Lebenslanges Lernen im Informationszeitalter
Eltern,Kinder und Jugendliche unterliegen oftmals dem Trugschluss, dass Lernen hauptsächlich an der Schule und während der Ausbildung stattfindet.
Oftmals wird Lernen als Pflicht, als notwendiges Übel angesehen und Lernen macht keinen Spass. Nach der Schule und der Ausbildung darf aber der Lernprozess nicht enden.
Schulisches Lernen sollte Teil eines lebenslangen Lernen sein.
Heutiges Wissen nachdem wir handeln und denken ist in einigen Jahren obsolet , neue Erkenntnisse und damit neue Wissensbestände kommen täglich hinzu bzw. ersetzen oder ergänzen aktuelles Wissen.

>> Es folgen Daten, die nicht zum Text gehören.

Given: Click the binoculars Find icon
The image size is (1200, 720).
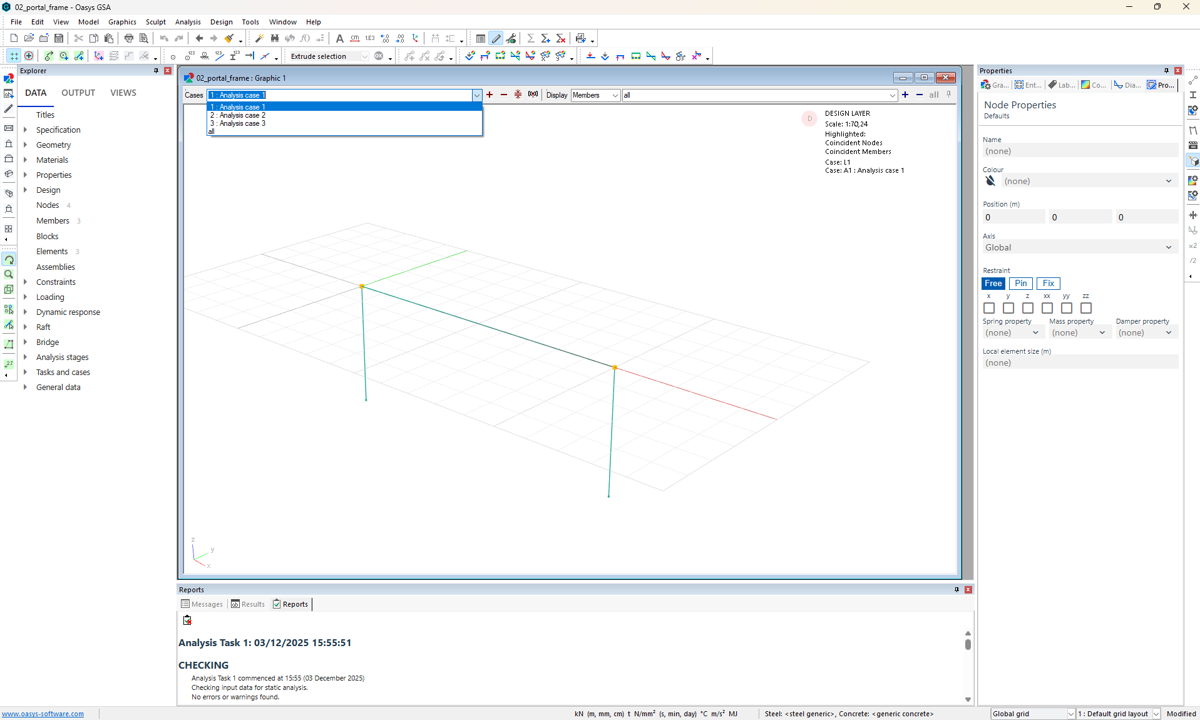Looking at the screenshot, I should 274,38.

Kinder und Jugendliche müssen in schulischen Einrichtungen bestärkt werden, dass Lernen eine Gabe ist die Spaß macht und eine elementare Grundvoraussetzung für ein glückliches und erfülltes Leben ist.
Nietzsche spricht in der Zweiten Unzeitgemäßen (Am 22. Feb. 1874 im Verlag E. W. Fritzsch in Leipzig erschienen) von den “unverdaulichen Wissenssteinen”, die “ordentlich im Leibe rumpeln”.
Es sollte an den Schulen nicht darum gehen Kinder mit nutzlosen Wissen zu “füttern” sondern man sollte sie an ein Handeln im Sinne eines lebenslangen Lernen heranführen.
Die Schulen haben also die verantwortungsvolle Aufgabe Wissensvermittlung so zu gestalten, dass Lernen bei Schülern zu einem freudigem Erlebnis wird und sie tatsächlich verstehen das Arbeiten und Lernen lebenslang eine untrennbare Einheit darstellt.